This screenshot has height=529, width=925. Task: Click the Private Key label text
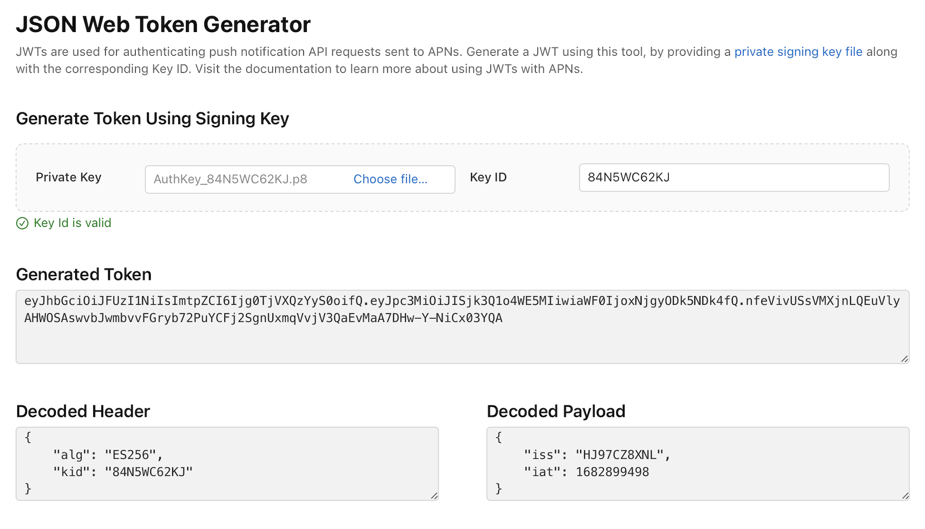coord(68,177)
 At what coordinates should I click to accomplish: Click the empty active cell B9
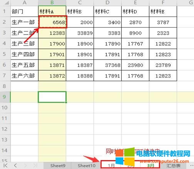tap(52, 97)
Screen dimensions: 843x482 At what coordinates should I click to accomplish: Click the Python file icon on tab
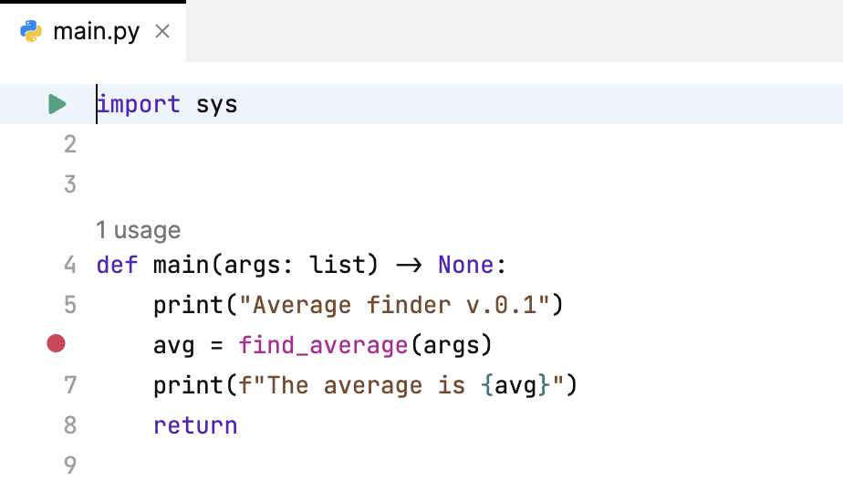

----------

▸ **What the exercise asks**
Exact repetition of all the records is required, with the pictures excluded.

▸ **Solution to this problem**
This screenshot has height=529, width=925. Task: Click the Private Key label text
coord(68,177)
 At what coordinates should I click to accomplish: Click the empty active cell B9
tap(52, 97)
Screen dimensions: 843x482 At what coordinates should I click to accomplish: Click the Python file icon on tab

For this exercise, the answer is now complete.